Some people eat, sleep and chew gum, I do genealogy and write...

Friday, June 23, 2017

Genealogical Isolationists and the Consequences

Genealogy is a solitary pursuit. In its traditional paper-based past, a genealogist worked as an individual researcher. Occasionally a family would cooperate and share some of their joint information, but even with this sharing, families remained isolated from each other. This genealogical isolation first began to break down with the establishment of the GEDCOM program back in 1984. During my first twenty or so years of doing genealogical research, I worked entirely on my own. None of my immediate family members were at all interested in what I was doing and I was entirely unaware of the efforts of any other living family members. Even sharing my files by uploading copies of my data to the Pedigree Resource File did not provide any collaboration or sharing opportunities.

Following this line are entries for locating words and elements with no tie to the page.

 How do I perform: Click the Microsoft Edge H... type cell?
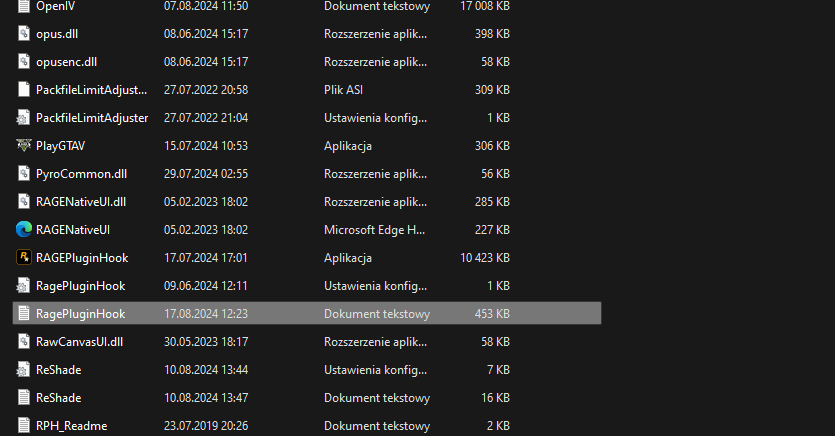pos(375,230)
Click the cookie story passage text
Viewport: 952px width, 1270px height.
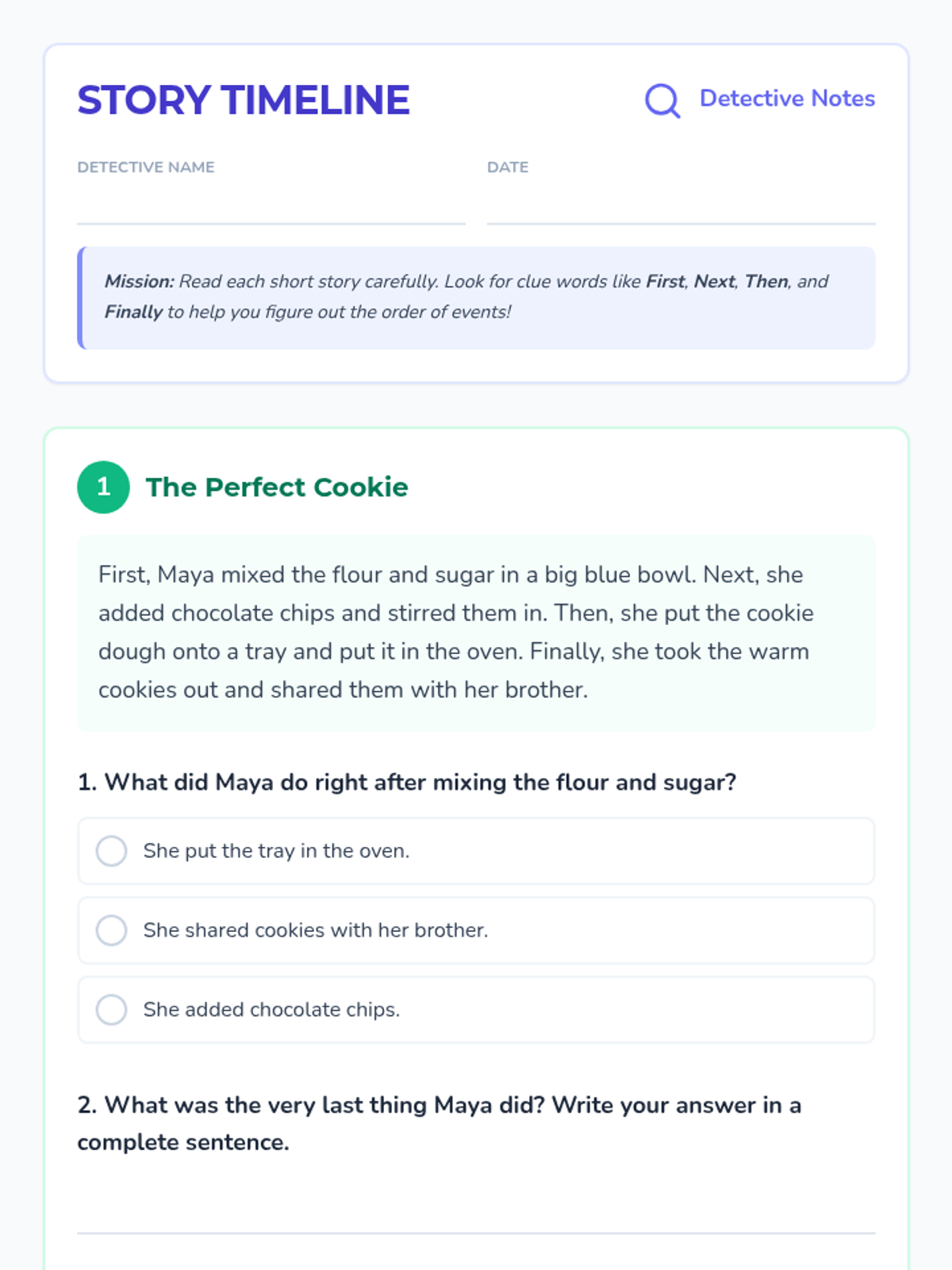coord(476,633)
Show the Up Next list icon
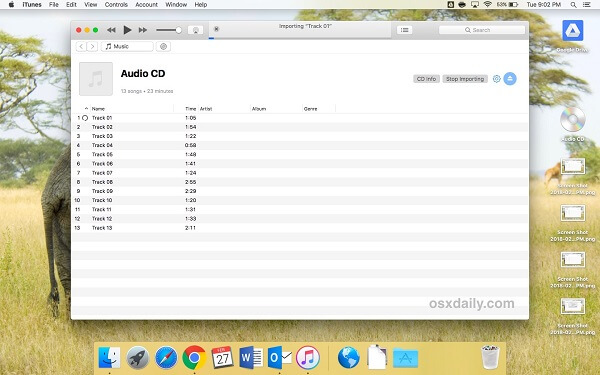This screenshot has width=600, height=375. (404, 30)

Across my many family lines, the research was fractured and disjointed. Some lines seemed to be well researched as evidenced by a collection of surname books, but others had apparently been entirely neglected. Slowly, as computer technology advanced, I was able to obtain an overall view of my family lines, but I still had no contact with any other family members. On some of my lines, such as the Tanner family line, to this day I have still never encountered a serious, source-based, genealogist who is actively working on this family line.

The effect of this isolationist fragmentation was that there was no "feedback" and errors accumulated rather than being eliminated. With the introduction of the internet, individual online family trees became a possibility. The internet opened up a way to share information. Unfortunately, the "sharing" process that evolved consisted primarily of indiscriminate copying. Shortly after online family trees became available, I began to realize that my early uploaded copies of my family lines, including all my early wrong conclusions and errors, were being quickly and efficiently copied across the internet.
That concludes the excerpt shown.